Poi tutti fuori. Due musulmani con tanto di barba hanno fiutato l’affare e stanno pronti con un padellone di olio bollente su un fuoco improvvisato; per 10 taka fanno friggere in pochi secondi tre saporite, sottilissime larghe frittelle di un impasto di legumi. Chiacchierando, si fa la fila per questo inatteso antipasto, e intanto si chiacchiera aspettando che sia pronto il cibo per tutti: risotto con carne!
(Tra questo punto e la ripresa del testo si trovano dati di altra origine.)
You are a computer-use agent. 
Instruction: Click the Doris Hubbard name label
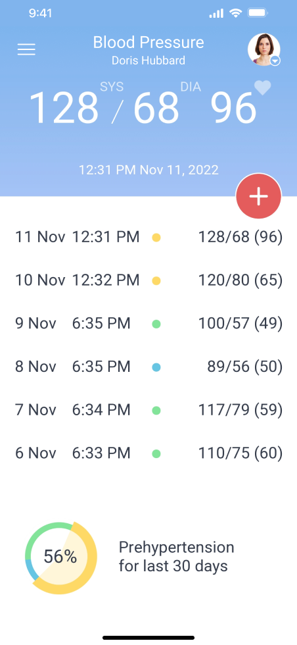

Fa capolino il sole, un po’ timido ma sufficiente a scaldare i commensali intirizziti accoccolati all’aperto con i piatti in mano…
Giaccone
Mi hanno regalato un giaccone da motociclista, imbottito, perfettamente su misura per me, caldo. Un poco fuori moda, ma bellissimo. Protegge ottimamente dal vento. In precedenza avevo avuto in regalo un casco da motociclista. Pure lui un poco fuori moda, ma bellissimo.
Io non ho la motocicletta.
Kharma/Destino
Shundori (Bella) ha quindici anni, sta studiando – con un po’ di fatica – in seconda elementare, viene da Bhutahara, un villaggio di Orao dove da qualche anno p. Emilio ha fondato una missione. Sta con noi a Snehanir, perché dalla nascita ha i piedi storti e non cammina. A casa si spostava gattoni, appoggiando a terra non il palmo ma il dorso delle mani su cui s’è formato un callo; piegandoli all’interno, ha finito per stortare anche i polsi, ma questo non le impedisce di usare le mani benino e anche di fare lavoretti di artigianato. Ora ha una carrozzella su cui la portano a scuola, e si trova molto bene in comunità.
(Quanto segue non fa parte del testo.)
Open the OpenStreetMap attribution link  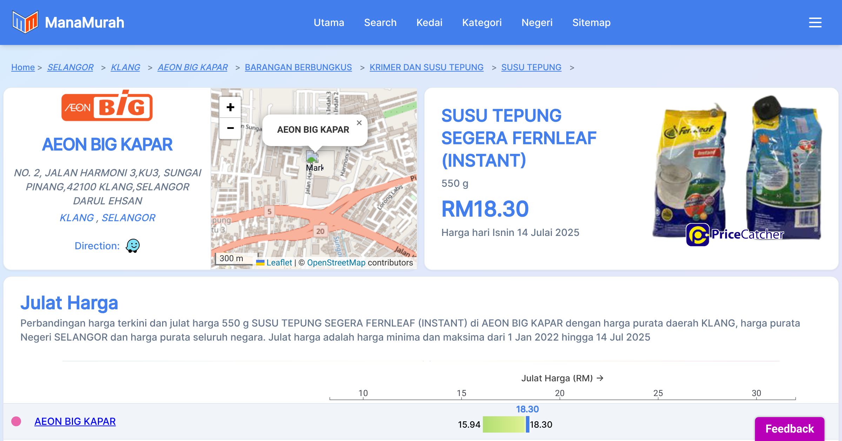336,263
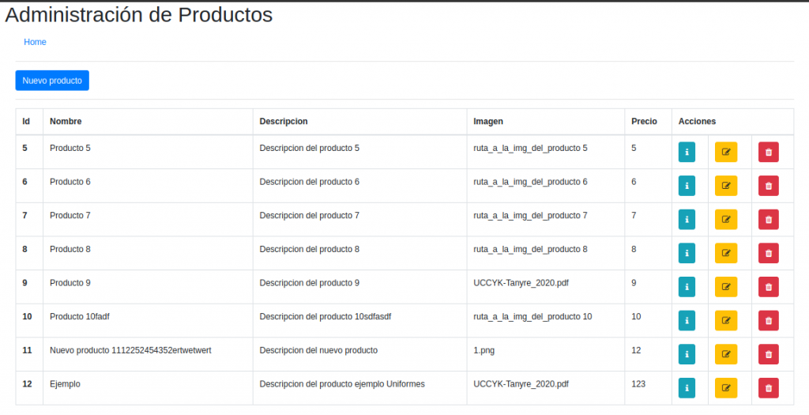The image size is (809, 415).
Task: Edit the Ejemplo product via pencil icon
Action: [x=725, y=388]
Credendo di fare una cortesia, ero andato a trovare la famiglia, trovando un’inattesa atmosfera di gelo. P. Emilio ci aveva detto: “State molto attenti a tenere i rapporti con la famiglia: sono hindu tradizionalisti, non volevano lasciar andare Shundori a Snehanir, ma lei ha insistito. Sono sospettosi e ostili. Non sono mai andati a trovarla…”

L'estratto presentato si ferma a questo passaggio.